The Paris Agent(2)
“She’s toying with us,” Mary whispered urgently. “She’ll take it back. She won’t let us eat it so don’t get your hopes up.”
I nodded subtly—I’d assumed the same. And so, I tried to ignore the treasure sitting right beneath my nose. I tried not to notice how garlicky and rich that sausage smelled, how creamy the cheese looked, or how the butter was so thick on the bread that it might also have been cheese. I told myself the increasing pangs in my stomach were just part of the torture and the smartest thing I could do was to ignore them altogether, but the longer I held the plate, the harder it was to refocus my mind on anything but the pain in my stomach and the feast in my hands that would bring instant and lasting relief.
When all the remaining food had been divided between us prisoners, the secretary waved impatiently toward the plates on our laps, then motioned toward her mouth.
“Eat!” she said, in impatient but heavily accented English.
Chloe and I exchanged shocked glances. Conditions in Karlsruhe Prison were not the worst we’d seen since our respective captures, but even so, we’d been hungry for so long. The starvation was worse for Chloe than me. She had a particularly sensitive constitution and ate a narrow range of foods in order to avoid gastric distress. Since our reunion at the prison, we’d developed a system of sharing our rations so she could avoid the foods which made her ill but even so, she remained so thin I had sometimes worried I’d wake up one morning to find she’d died in her sleep.
“What can you eat?” I asked her urgently.
She looked at our plates then blurted, “Sausage. I’ll eat the sausage.”
For the next ten minutes we prisoners fell into silence except for the occasional, muffled moan of pleasure and relief as we devoured the food. I was trying to find the perfect compromise between shoving it all into my mouth as fast as I could in case the secretary changed her mind and savoring every bite with the respect a meal like that commanded. By the time my plate was empty and my surroundings came back to me, the guards and the secretary were having a lovely time, laughing amongst themselves and chatting as if they didn’t have a care in the world.
For a long while, we prisoners traveled in silence, holding our plates on our laps at first, then after Wendy set the precedent, lifting them to our mouths to lick them clean. Still, the guards chatted and laughed and if I judged their tones correctly, even flirted with the secretary? It gradually dawned on me that they were paying us very little attention.
“How far is Strasbourg? Does anyone know?” I asked. Wendy and Mary shook their heads as they shrugged, but Chloe informed me it was hundreds of miles. Her shoulders had slumped again despite the gift of the food, and I nudged her gently and offered a soft smile. “We have a long journey ahead. Good. That means we have time for a pleasant chat while our bellies are full.”

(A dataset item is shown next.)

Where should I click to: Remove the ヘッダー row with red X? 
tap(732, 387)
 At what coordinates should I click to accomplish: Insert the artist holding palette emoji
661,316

By unspoken agreement, we didn’t discuss our work with the Special Operations Executive (SOE)。 It was obvious to me that each of the other women had been badly beaten at some point—Wendy was missing a front tooth, Mary held her left hand at an odd angle as if a fractured wrist had healed badly, and Chloe… God, even if she hadn’t explained to me already, I’d have known just looking at her that Chloe had been to hell and back. It seemed safe to assume we had all been interrogated literally almost to death at some point, but there was still too much at stake to risk giving away anything the Germans had not gleaned from us already. So instead of talking about our work or our peculiar circumstances on that train, we talked as though we weren’t wearing handcuffs. As though we weren’t on our way to, at the very best, some slightly less horrific form of imprisonment.

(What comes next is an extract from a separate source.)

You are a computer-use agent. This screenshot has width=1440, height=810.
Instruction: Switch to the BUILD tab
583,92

We acted as though we were two sets of friends on a casual jaunt through the countryside. We talked about interesting features outside our window—the lush green trees in the tall forests, the cultivated patches of farmland, the charming facades of cottages and apartments on the streets outside. Mary cooed over a group of adorable children walking to school, and Wendy talked about little shops we passed in the picturesque villages. Chloe shared longing descriptions of the foods she missed the most—fresh fruit and crisp vegetables, eggs cooked all manner of ways, herbs and spices and salt. I lamented my various aches and pains and soon everyone joined in and we talked as if we were elderly people reflecting on the cruelty of aging, not four twenty-somethings who had been viciously, repeatedly beaten by hateful men.

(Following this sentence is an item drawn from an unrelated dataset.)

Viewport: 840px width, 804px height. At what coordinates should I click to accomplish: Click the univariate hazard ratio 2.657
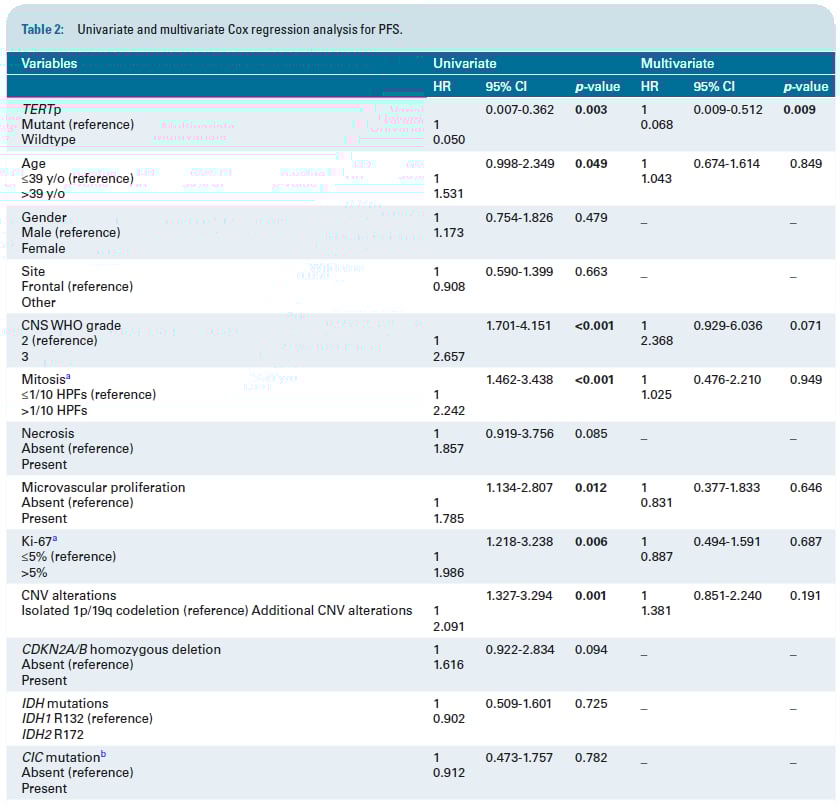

I felt the warmth of the sunshine on my face through the window of the carriage and closed my eyes, reveling in the simple pleasures of fresh air and warm skin and the company of the best friend I’d ever known. I even let myself think about the secretary and that picnic, and feel the relief that I was, for the first time in months, in the company of a stranger who had shown kindness toward me. I’d almost forgotten that was something people did for one another.
I’d never been an especially cheerful sort of woman and I’d never been an optimist, but those past months had forced me to stare long and hard at the worst aspects of the human condition and I’d come to accept a certain hopelessness even when it came to my own future. But on that train, bathed in early morning sunlight and basking in a full stomach and pleasant company, my spirits lifted until they soared toward something like hope.
For the first time in months, I even let myself dream that I’d survive to embrace my son Hughie again. Maybe, even after all I’d seen and done, the world could still be good. Maybe, even after everything, I could find reason to have faith.